● Travail demandé
a) Condensez le paragraphe de l'article qui commence par « Fusée… lanceur… ces deux termes » en conservant ses faits principaux.
b) Recopiez mot pour mot le passage de l'article en commençant par « Fusée… lanceur… ces » et en poursuivant jusqu'à « Action...réaction ! » inclus.

● Article
____________

25 Janvier 2010

Un lanceur, comment ça marche ?

L'essentiel sur le fonctionnement de cette machine phénoménale, indispensable pour placer des satellites en orbite.

Quitter la Terre

Depuis longtemps, les hommes ont rêvé de quitter la Terre, imaginant pour cela les moyens les plus farfelus mais aussi les plus ingénieux. Au milieu du 20e siècle, le rêve est devenu réalité avec l’apparition du premier lanceur.

Tous les objets de l’Univers s’attirent entre eux, celui qui a la plus forte masse amenant l’autre à lui.

C’est la loi universelle de la gravitation. C’est elle qui maintient les planètes en bon ordre autour du Soleil, c’est aussi elle qui fait  que nous gardons nos pieds sur Terre.

Ce phénomène s’atténue lorsqu’on s’éloigne de l’objet massif.

Ainsi, tous les 32 km au-dessus du sol, l’attraction terrestre diminue de 1%. Vers 400 km d’attitude, elle a perdu 10 % de sa valeur.

S’arracher à l’attraction terrestre et vaincre la résistance de l'air nécessite donc de développer beaucoup d’énergie et une vitesse 100 fois supérieure à celle d’un TGV.

C’est le cas du lanceur, la seule machine capable de remplir ces conditions.

Son rôle est donc de donner une vitesse suffisante au satellite pour qu'il reste en orbite autour de la Terre et "tombe" ainsi en permanence autour d'elle, attiré par sa gravité.

Petite leçon de vocabulaire

Fusée… lanceur… ces deux termes sont régulièrement utilisés pour désigner l’engin spatial capable de s’arracher à la pesanteur. On peut utiliser le premier, terme du langage courant. Mais les scientifiques préfèrent employer le second.

Car la mission principale de ces engins est de lancer des satellites pour les placer en orbite.


Action...réaction !

Comment une fusée comme Ariane décolle-t-elle du sol ?
Explication d'Alain Souchier, ingénieur à la SNECMA.

Le simple fait d'éjecter vivement des projectiles suffit, à condition que le frottement du véhicule sur le sol soit faible, à créer un déplacement. Dans un moteur-fusée, les projectiles sont des molécules gazeuses éjectées à grande vitesse et en grande quantité.

____________

● Données fournies
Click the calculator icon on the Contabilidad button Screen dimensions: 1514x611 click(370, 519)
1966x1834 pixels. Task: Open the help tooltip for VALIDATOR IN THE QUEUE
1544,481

____________

● Résultats attendus
a) « Fusée » et « lanceur » désignent tous deux l'engin spatial capable de s'arracher à la pesanteur. Le premier appartient au langage courant, mais les scientifiques préfèrent le second.

b)
Fusée… lanceur… ces deux termes sont régulièrement utilisés pour désigner l’engin spatial capable de s’arracher à la pesanteur. On peut utiliser le premier, terme du langage courant. Mais les scientifiques préfèrent employer le second.

Car la mission principale de ces engins est de lancer des satellites pour les placer en orbite.


Action...réaction !